Tester’s second solution can be found here.

RELATED PROBLEMS:

Codechef March 2009 Challenge – MARCHA1

10 Likes

can anybody plz tell why i’m getting wrong answer…
my submission id:1724590…
thnx in advnce…

I know it’s not needed in order to get AC, but the isBad() routine can be implemented in O(N+RMAX) time (N<=17 and RMAX can get up to 18) using a deque for finding the maximum element and a count array for maintaining the number of times each element occurs within the “current” interval of length K.

5 Likes

Related Problem is BestBats :slight_smile:

1 Like

@mugurelionut I will have to look at your O(N+RMAX) solution for isBad(). I made some optimizations to avoid the full O(N*K) penalty, but I still had pretty easy-to-hit cornercases where I had to recalculate a maximum over a K subsequence. None of this got in the way of AC, but I need to see your solution here.
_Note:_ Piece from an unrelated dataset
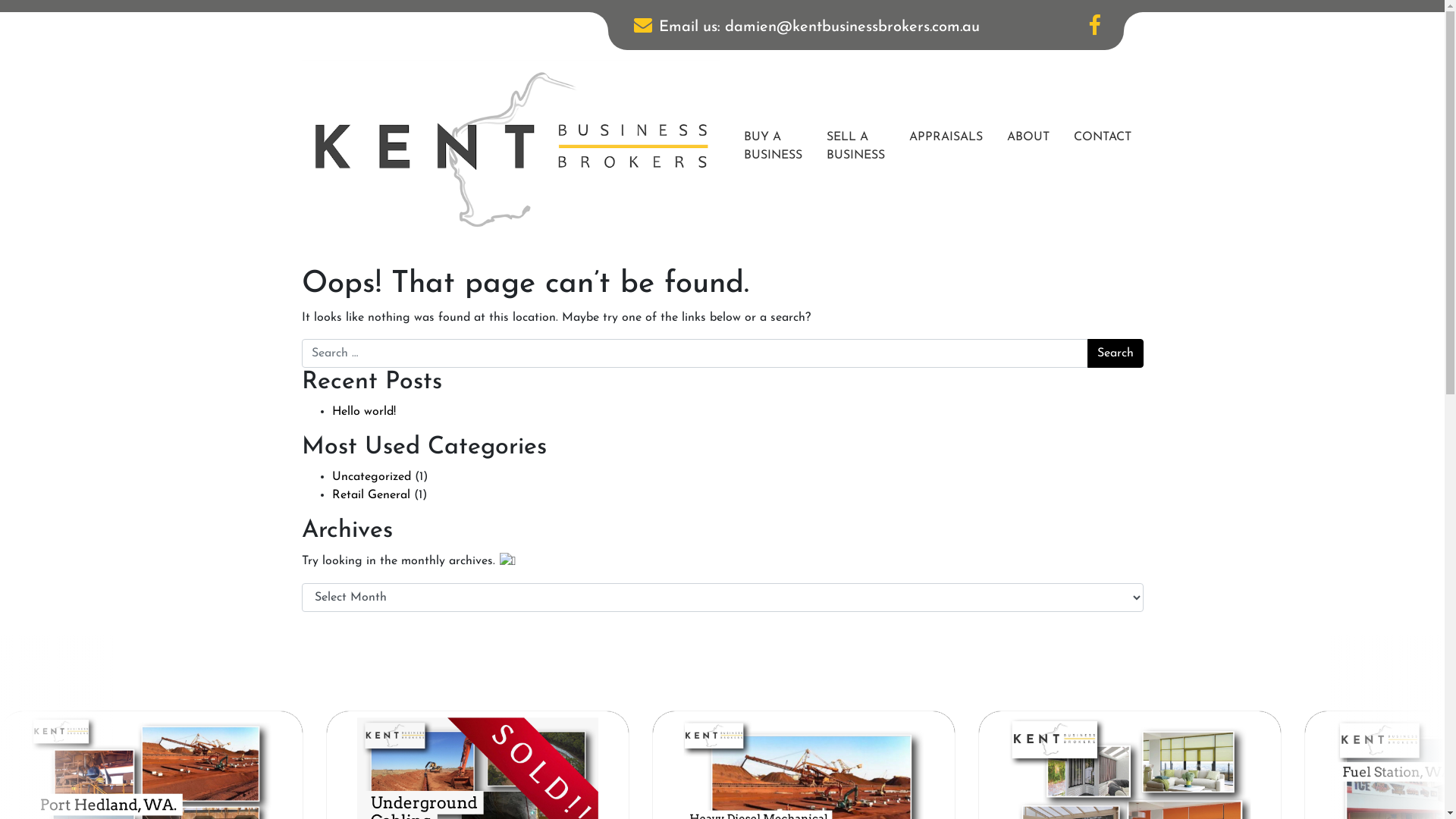 This screenshot has height=819, width=1456. Describe the element at coordinates (804, 31) in the screenshot. I see `'Email us: damien@kentbusinessbrokers.com.au'` at that location.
@anton one tact I took was in doing a BFS and only considering altering increasing element ‘i’ if element ‘i’ was indeed a local maximum in one or more of the K-subsets which satisfied the M-drunk criteria. I think this (and some bad coding) slowed down my isBad() routine (since I also had to calculate this new mask of “M-drunk contributors”), but the upshot is that the algorithm almost alwyas terminated with fewer iterations because all of the relevant 1-edits were considered before all of the relevant 2-edits, etc. I need to think on whether this is better or worse than the backtracking solution.

1 Like

http://www.codechef.com/viewsolution/1712075
is there any chance not to get TLE in this solution? without using bitmasks

I think MARCHA1 can be considered a related problem… I easily solved LEALCO thanks to that problem

1 Like

When i ran my backtracking algo code http://www.codechef.com/viewsolution/1728088 (on my device and not on codechef)for the test file input.txt , it took more than 2 sec(for 10 test cases). Although , after seeing the solution , i realized that my solution was correct and was AC in practice section. But still I don’t get it , how could it take more than 2 sec on my device and still an AC.

Could you please check that the attached test file does not give TLE for the AC solutions

You should define int cnt[19] instead of int cnt[18].
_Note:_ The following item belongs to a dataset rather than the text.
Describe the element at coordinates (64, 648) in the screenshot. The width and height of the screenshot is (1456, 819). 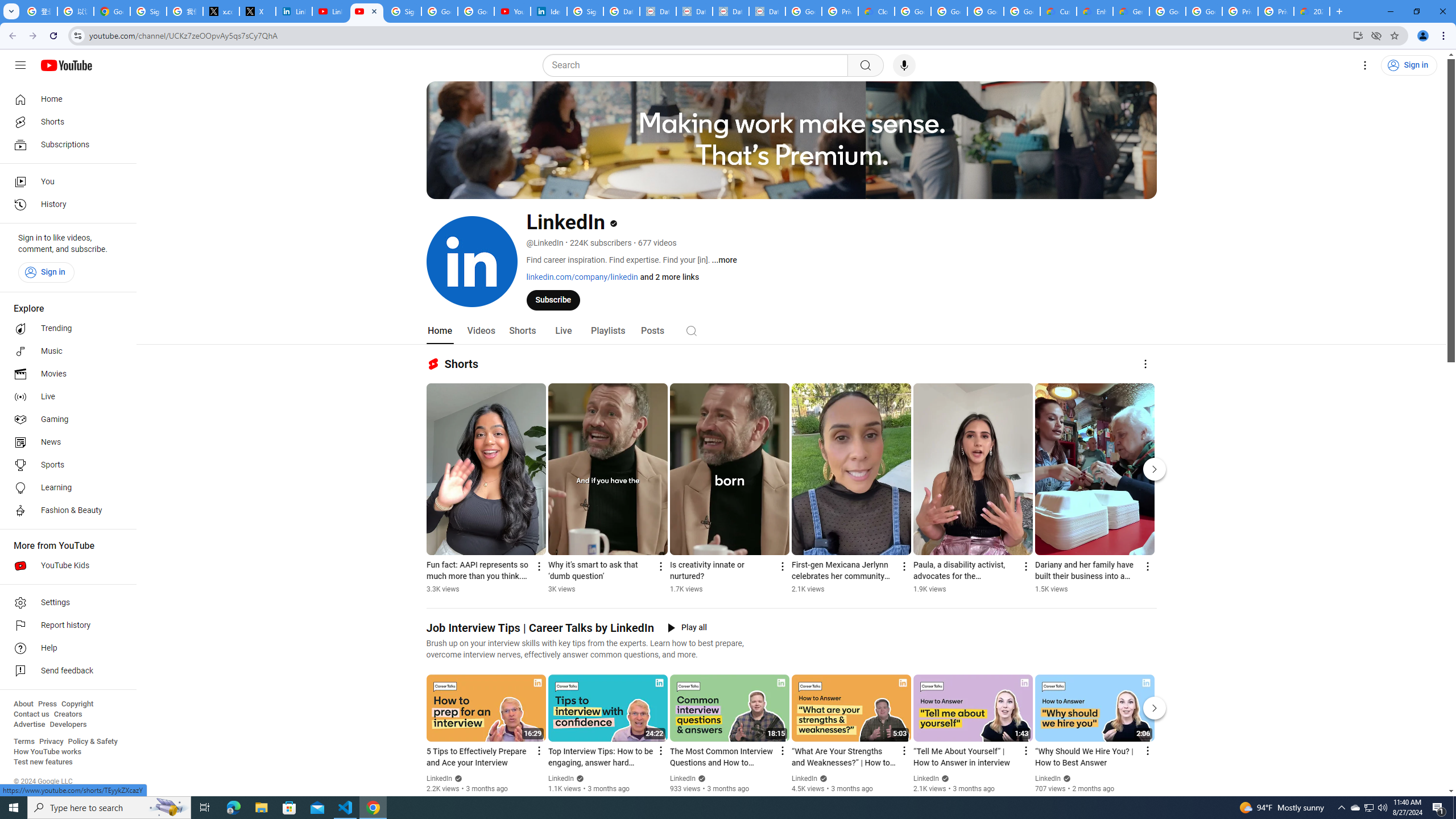
I see `'Help'` at that location.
the backtracking solution is gr8!

2 Likes

Thanks for pointing it out.
Actually I’ve wanted to add this but forget at some point :slight_smile:
But note that backtracking solution has complexity O(2^N * K) which is slightly better.
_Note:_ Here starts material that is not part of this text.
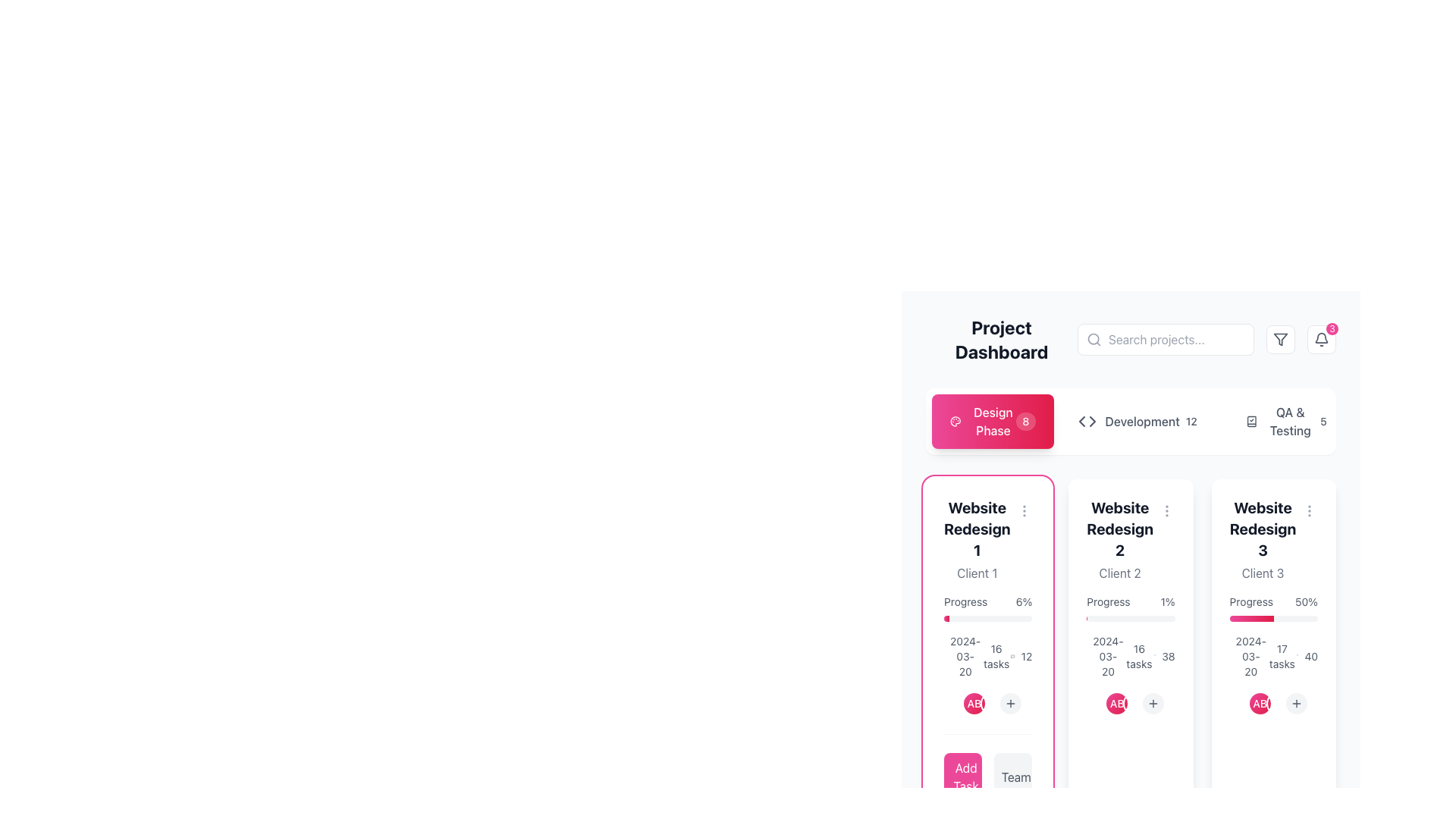  I want to click on the button for adding a task related to the 'Website Redesign 1' project, so click(962, 777).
thanx… that was such a silly mistake…

I have mailed a query related to this question at feedback@codechef.com from id vagrawal13@gmail.com.Please answer it.

Nice. So, let’s say we generate the 2^N masks by recursive backtracking. After every decision we make for a bit i (i.e. set it to 0 or 1) we compute the number of max. values in the interval [i-K+1,i] in O(K) time (assuming 0-based indexing and i>=K-1). We also maintain a counter with the number of 1 bits in the current mask. The total number of “decisions” (setting a bit to 0 or 1) and counter updates (+/- 1) during the backtracking is at most 2^1+2^2+…+2^N=2^(N+1)-2=O(2^N). Since we spend O(K) time per decision we get the O(2^N * K) complexity. Pretty easy.

1 Like

My understanding of (2^N * K) complexity coincide with your explanation word-by-word. You explained all very clearly.

@vagrawal13
I have no access to this mailbox.
I have contacted admins.
Do you still need a reply?
You can actually post it here as an answer.

Thanks. I have added it.

Why do you use sorting?
It slows down your solution a lot.
Your way is equivalent to using bitmasks.
But cou() function is too slow.

You mean if I remove sorting and make it (cou func O(N^2) ) it will pass?

Probably.
But still your implementation is slow.
We don’t need this double vector.
I have feeling that because of this you still could have TLE.

Consider isBad() function in tester’s solution. It is clear and commented.